- [Assigned task]
Exactly as written, print out each entry in the data, with no pictures.

◇ ◇ ◇ ◇

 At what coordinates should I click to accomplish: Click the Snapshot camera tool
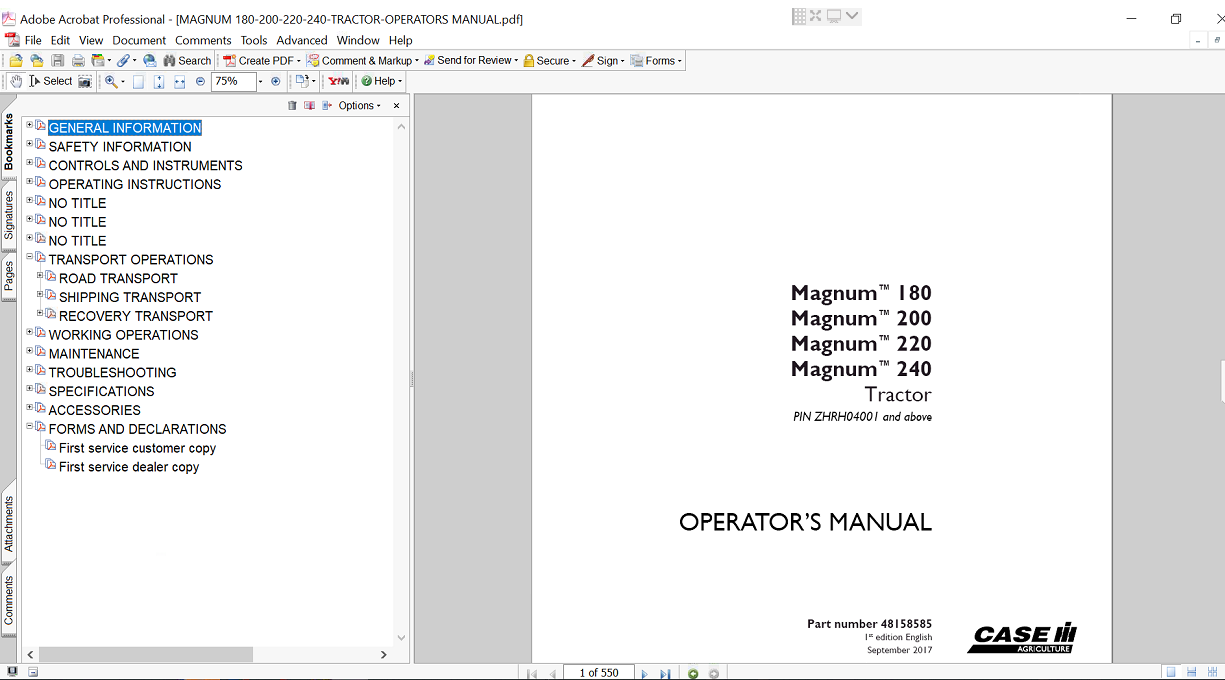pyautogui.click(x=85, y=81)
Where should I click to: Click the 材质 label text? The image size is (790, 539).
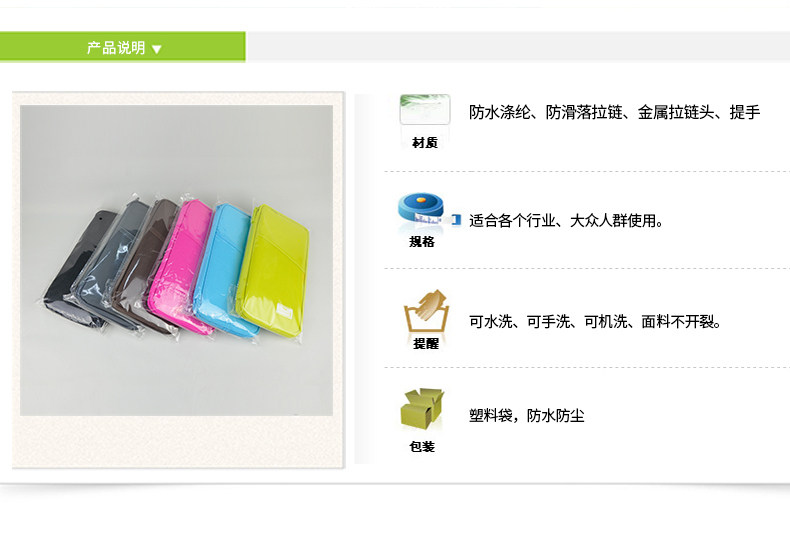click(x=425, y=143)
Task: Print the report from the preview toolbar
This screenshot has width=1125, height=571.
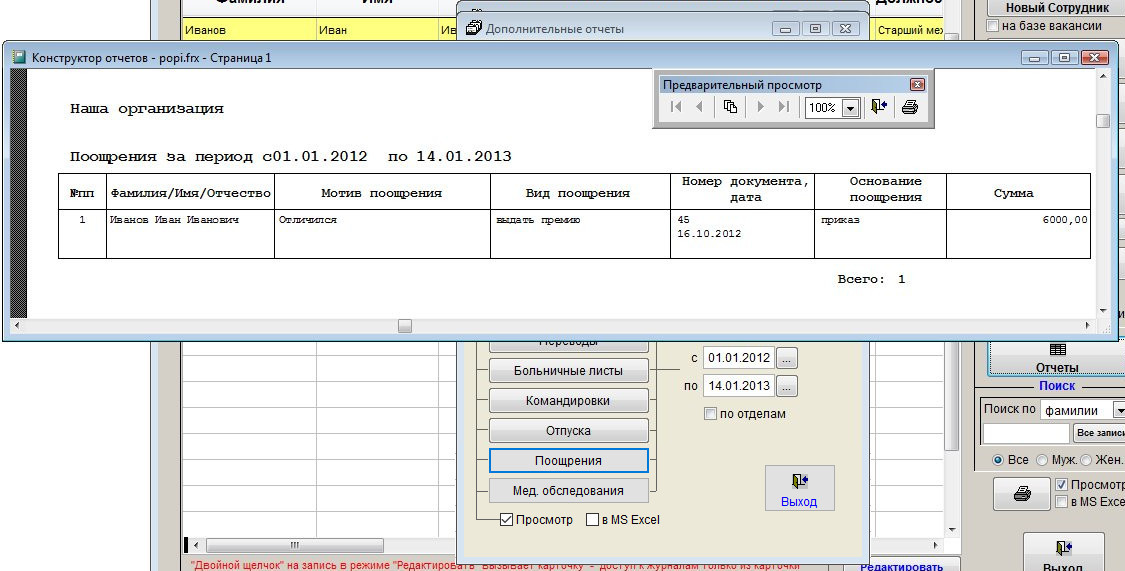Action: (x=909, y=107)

◇ ◇ ◇ ◇

- [Solution for this task]
 At what coordinates should I click to accomplish: Click the Snapshot camera tool
pyautogui.click(x=85, y=81)
Where should I click to: Click the 材质 label text? The image size is (790, 539).
click(x=425, y=143)
Task: Print the report from the preview toolbar
This screenshot has width=1125, height=571.
Action: (x=909, y=107)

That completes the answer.